(EXCERPTED DATA)

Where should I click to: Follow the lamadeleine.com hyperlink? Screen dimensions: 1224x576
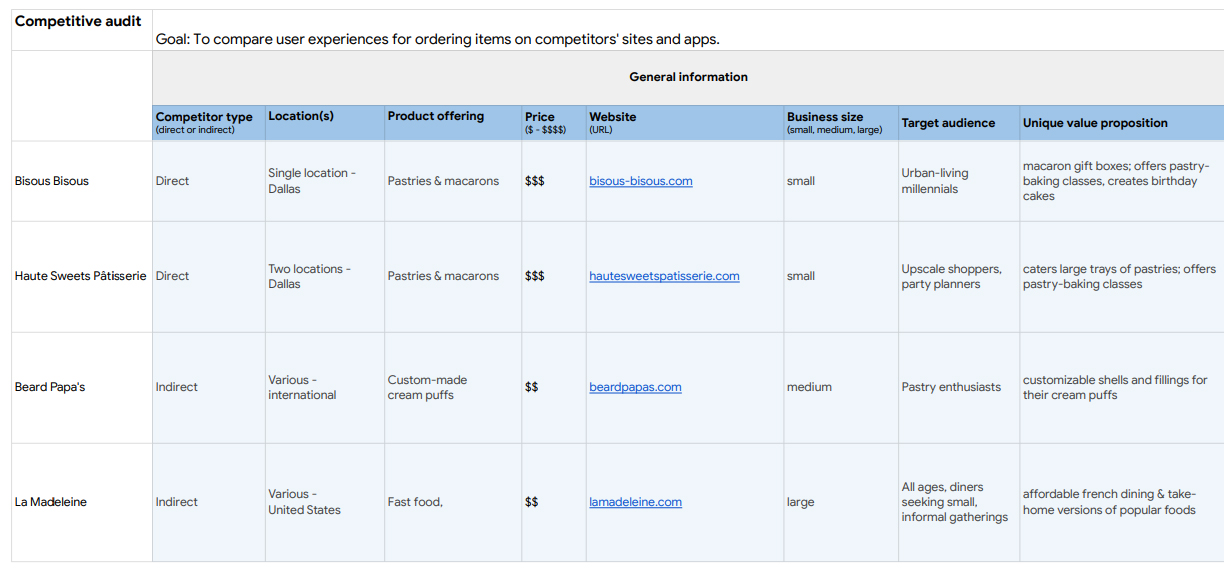635,502
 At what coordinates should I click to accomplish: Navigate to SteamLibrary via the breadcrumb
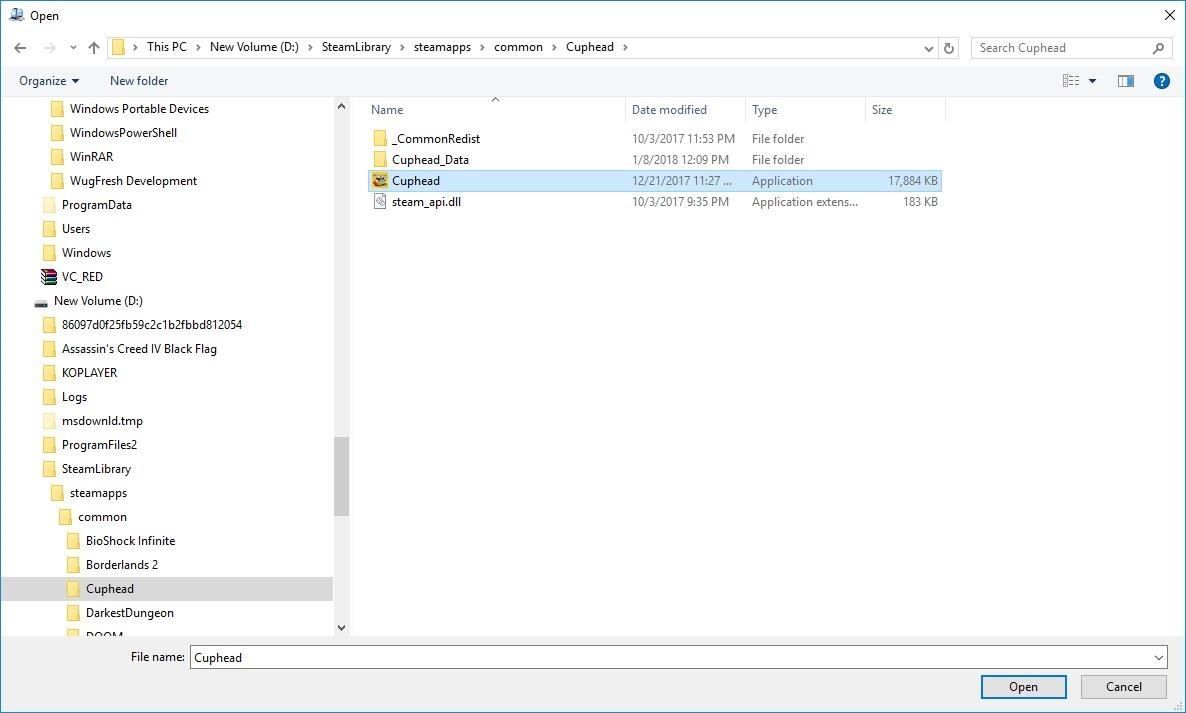(x=356, y=47)
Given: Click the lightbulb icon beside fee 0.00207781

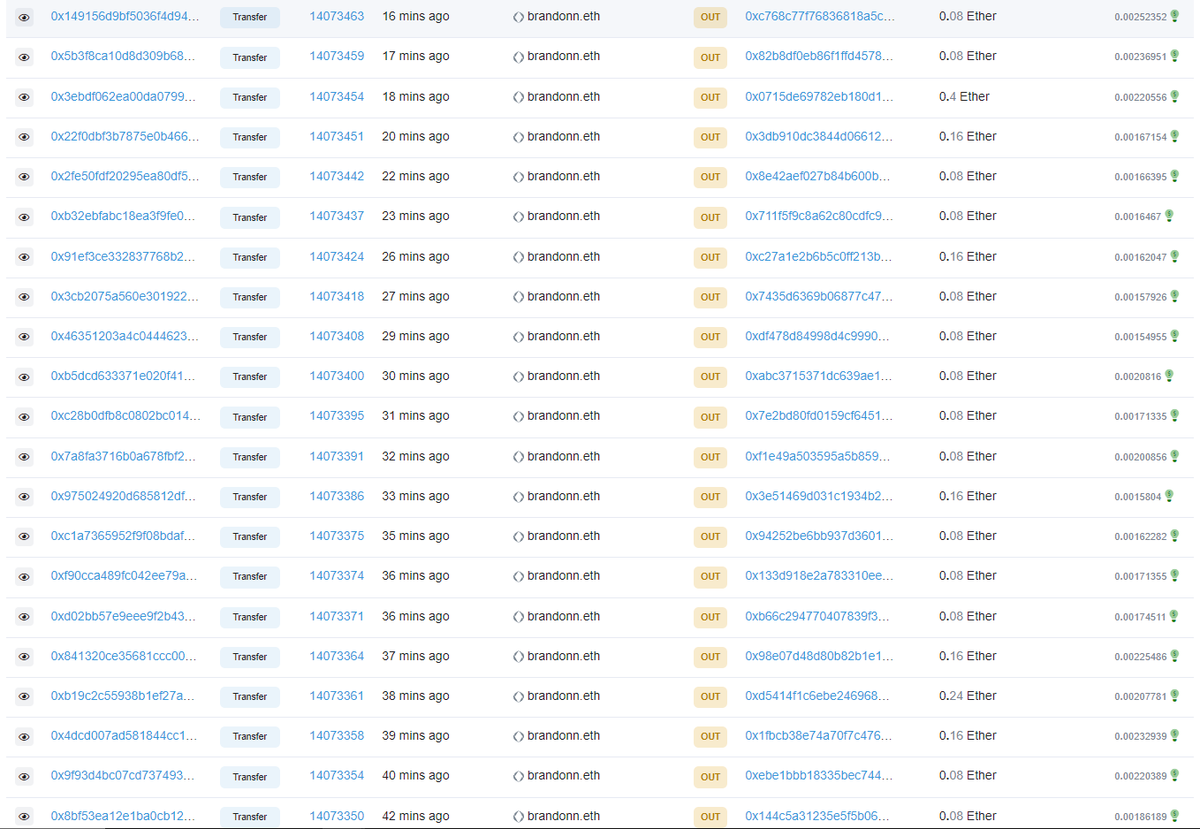Looking at the screenshot, I should (1174, 696).
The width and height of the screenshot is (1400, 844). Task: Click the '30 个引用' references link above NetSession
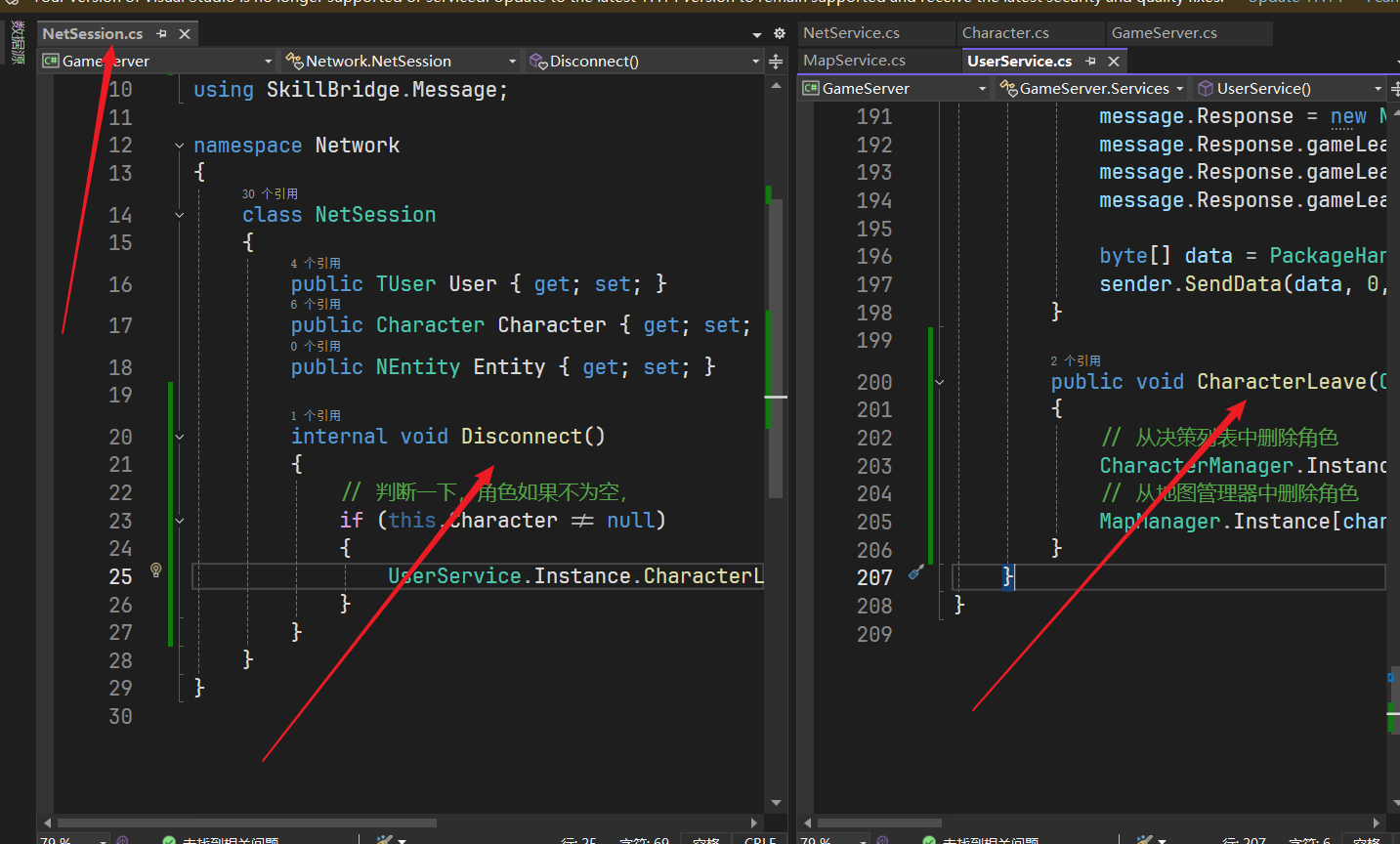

(End EXCERPTED DATA)

EXERCISE DESCRIPTION. Once the line containing "At what coordinates" is found in the records above, it and every line after it up to the last must be repeated exactly, without pictures.

SOLUTION TO THIS EXERCISE.
 At what coordinates should I click to accomplish: Navigate to SteamLibrary via the breadcrumb
(x=356, y=47)
Given: Click the lightbulb icon beside fee 0.00207781

Looking at the screenshot, I should (1174, 696).
The width and height of the screenshot is (1400, 844). Task: Click the '30 个引用' references link above NetSession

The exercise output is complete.